I tend to prefer a single style sheet over a few (as with separate print stlye sheets). A minimal style sheet for printing can then be achieved even easier [1].

[1] http://meiert.com/en/blog/20070221/print-style-sheets-the-basics-for-no-excuses/

Anonymous coward on April 25, 2007 4:43 AM

Thank you very much for the code! I’ve had the code for creating a printer specific CSS and I absolutely love it (I really like being able to make a page that looks great both on the screen and when printed in hard copy). I had no idea the very same code could be used (with a few modifications) to create a page for mobile phones. I’ve never really thought about formatting any of my pages for mobile phones before, but it makes sense. With all of the new phones out there adding more and more web functions and with the internet packages becoming cheaper, more people will be using their phones to surf the net. If you have FireFox, they have some very nice add on packages that let you very quickly and easily change the page to display a site like it would appear on a mobile phone. I downloaded one just for fun, and you’d be amazed at how many sites don’t load on phones.

anonymous on October 12, 2007 1:26 PM

Thanks for this great post, I'll use it!

Online-folder on May 6, 2008 6:11 AM

Perfect! Today I had to do a printer friendly version of several pages. Luckily I came upon this article. I always wondered how this was done. Adding to my toolbox. Nice stuff!

Thanks!!

asp316 on January 5, 2009 12:38 PM

IT is a good idea, I’ve followed you! Keep us updated the best deals!

Sexy costumes on July 14, 2009 7:50 AM

Wow, how sad is it that I'm a web developer and didn't know about this.
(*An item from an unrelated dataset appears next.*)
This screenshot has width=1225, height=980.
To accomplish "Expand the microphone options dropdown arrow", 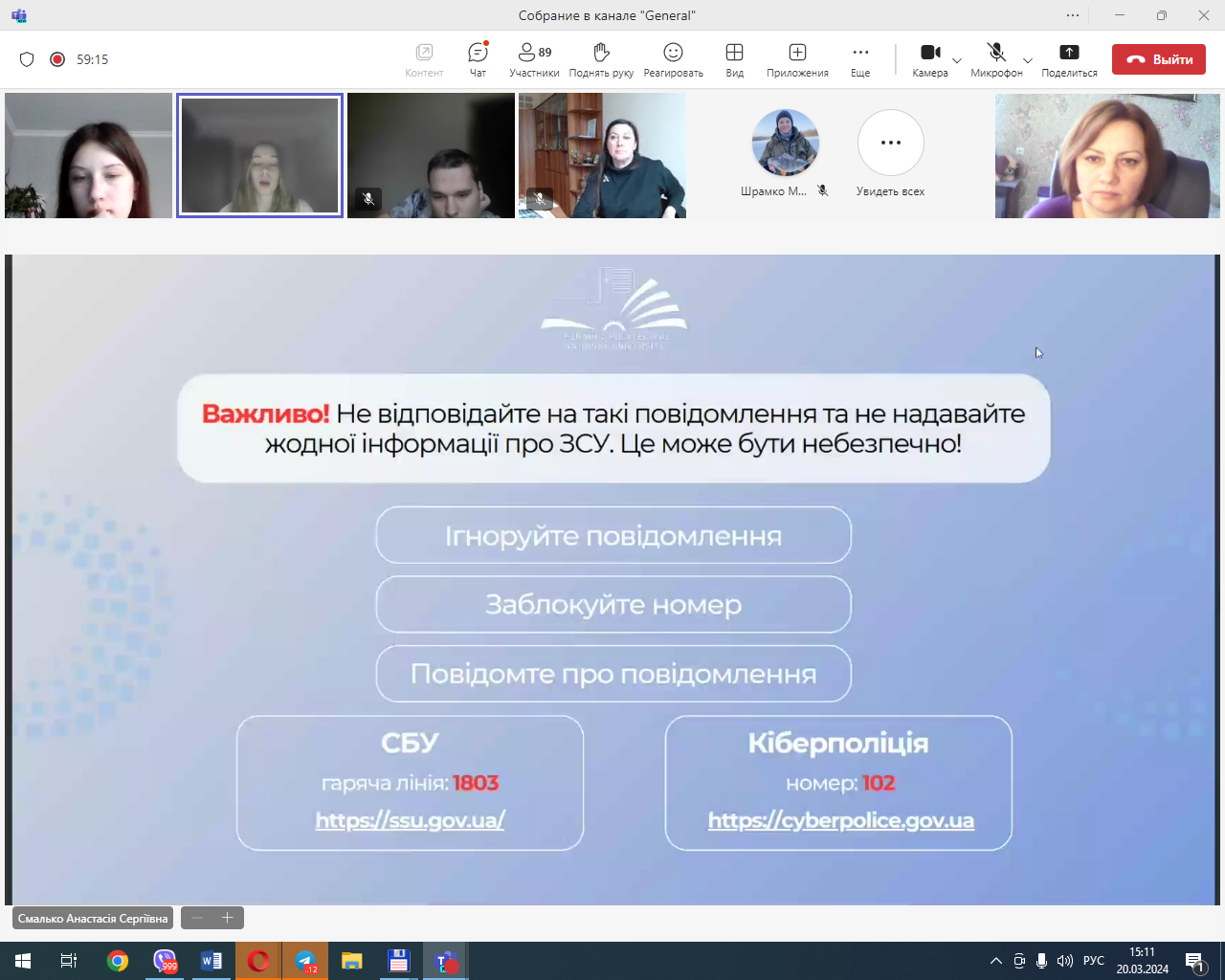I will [x=1028, y=61].
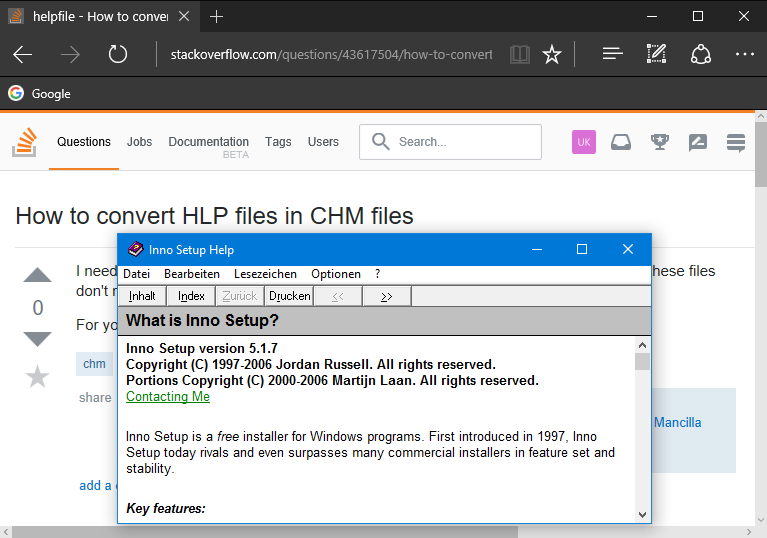767x538 pixels.
Task: Click the Stack Overflow logo icon
Action: pos(24,142)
This is going to save me a lot of time over the next few months!

Aaron G on February 6, 2010 10:03 PM

Great, guy!

Congrats!

Ramon Bispo on February 6, 2010 10:03 PM

I've recently taken the alternate style sheet switcher from A List Apart, at http://www.alistapart.com/articles/alternate/ and modified it to be used with the media attribute instead of the title attribute. I'm working on a website, and at the moment I have 3 links on the page, one to switch to each set of stylesheets. No page reload, no PHP detection of which stylesheet to pass, just a tiny bit of javascript to switch between different media sets. My main purpose for now is debugging without actually constantly opening up a Mobile emulator or Print Preview, but I also plan on using it to create a printer-friendly link, for users who assume that what they see is what's actually going to be printed.

Cliff Gordon on February 6, 2010 10:03 PM

Thanks again for this post. This question came up today, and I knew just where to look.